Sebab seperti tubuh tanpa roh adalah mati, demikian jugalah iman tanpa perbuatan-perbuatan adalah mati (Yakobus 2:26).
Misa pagi baru saja usai. Orang-orang segera bergegas meninggalkan gereja. Ada yang berjalan kaki namun tidak sedikit pula yang mengendarai motor atau mobil. Tiba-tiba suatu insiden terjadi. Karena saling berebutan pingin segera keluar, sebuah mobil tanpa sengaja menyenggol sebuah motor. Tak ayal motor dan pengendaranya langsung terjatuh. Orang yang berada di dalam mobil segera keluar. Tanpa belas kasihan, segera saja keluar kata-kata makian kepada pengendara motor yang masih tampak meringis kesakitan menahan sakit. Aneh, sudah menyenggol, bukannya meminta maaf, eh… lha kok malah memaki-maki… Lebih aneh lagi ternyata… pemilik mobil ini adalah orang yang sama, yang barusan memberi kotbah di dalam gereja. Walah….

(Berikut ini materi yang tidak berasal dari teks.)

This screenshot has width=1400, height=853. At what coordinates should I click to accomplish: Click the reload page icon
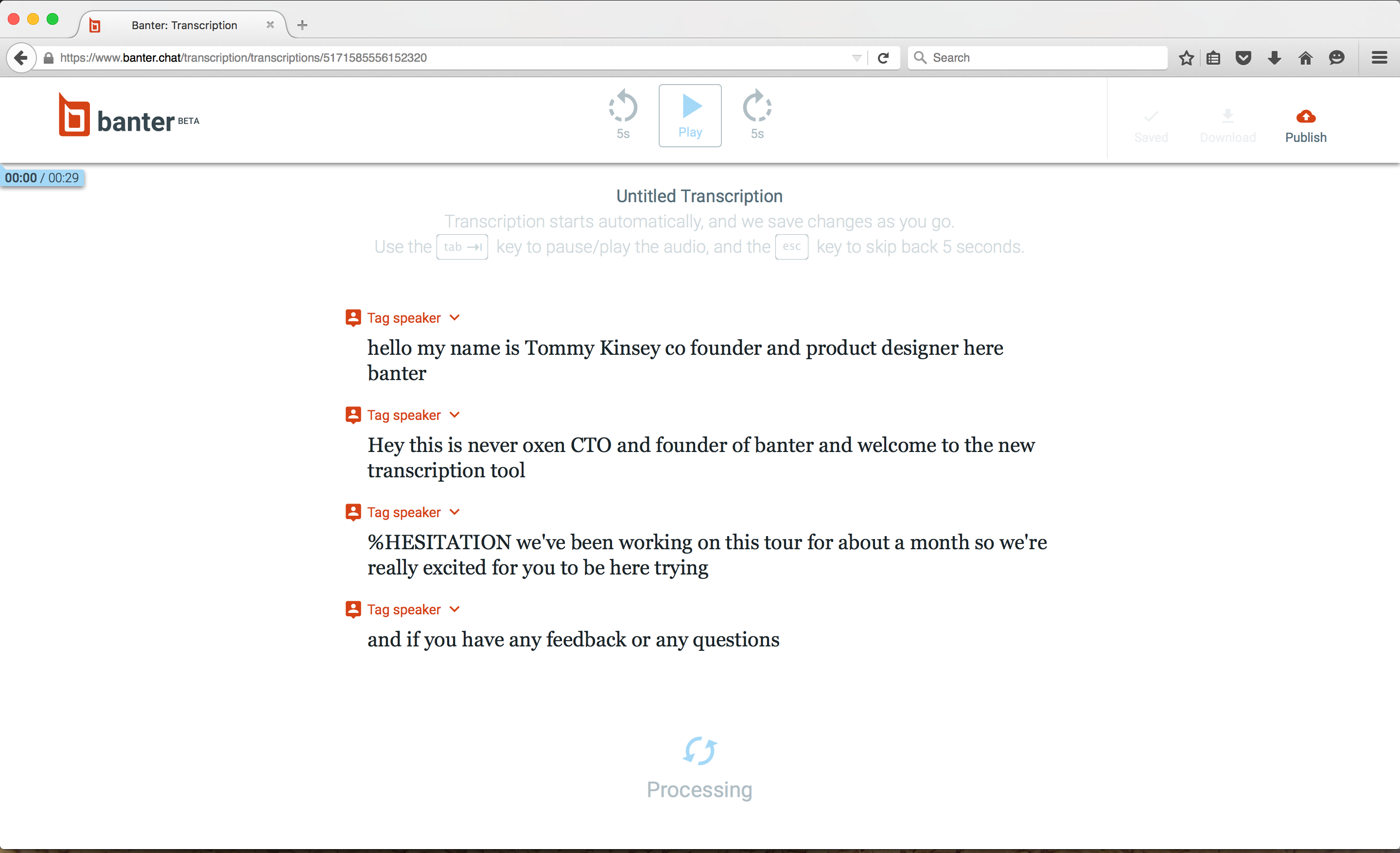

Di lingkunganku, ada seorang pemuka umat bernama Pak Alex. Ia juga penulis terkenal di sebuah majalah rohani. Tulisan-tulisannya seringkali berbicara tentang keimanan sambil tak lupa mencantumkan kutipan-kutipan ayat Kitab Suci. Ketika dahulu memilih Pak Alex sebagai tokoh umat, banyak umat yang berharap, dia dapat memberikan pelayanan yang sebaik-baiknya untuk seluruh umat. Namun ternyata kenyataan berbicara lain. Pak Alex pilih-pilih dalam memberi pelayanan. Ia sering ogah jika umat yang dilayaninya masuk dalam kategori umat yang ‘biasa-biasa’ saja secara materi. Di lingkungan RT dan RW tempat tinggalnya, Pak Alex juga seorang warga yang pasif. Ia jarang terlibat dalam kegiatan warga semisal arisan, kerja bakti maupun siskamling.
Nah, masihkah kita menjadi orang-orang yang demikian. Orang-orang yang hanya bisa berkotbah atau menulis hal-hal baik (dengan berbagai macam kutipan ayat-ayat yang begitu alkitabiah) untuk orang lain tapi tidak mampu melakukannya untuk diri sendiri. Masihkah kita hanya memiliki iman yang begitu mendalam tetapi nol dalam praktek. Bukankah itu seperti ‘tong kosong berbunyi nyaring’. Bukankah juga Yesus lebih memilih para nelayan, pemungut cukai dan orang-orang yang hidupnya sederhana daripada para ahli taurat dan orang yang berpendidikan tinggi. Jadi sekali lagi, kita perlu mawas diri sambil terus membatin ‘apakah aku sudah melakukan apa yang aku katakan!!!!’.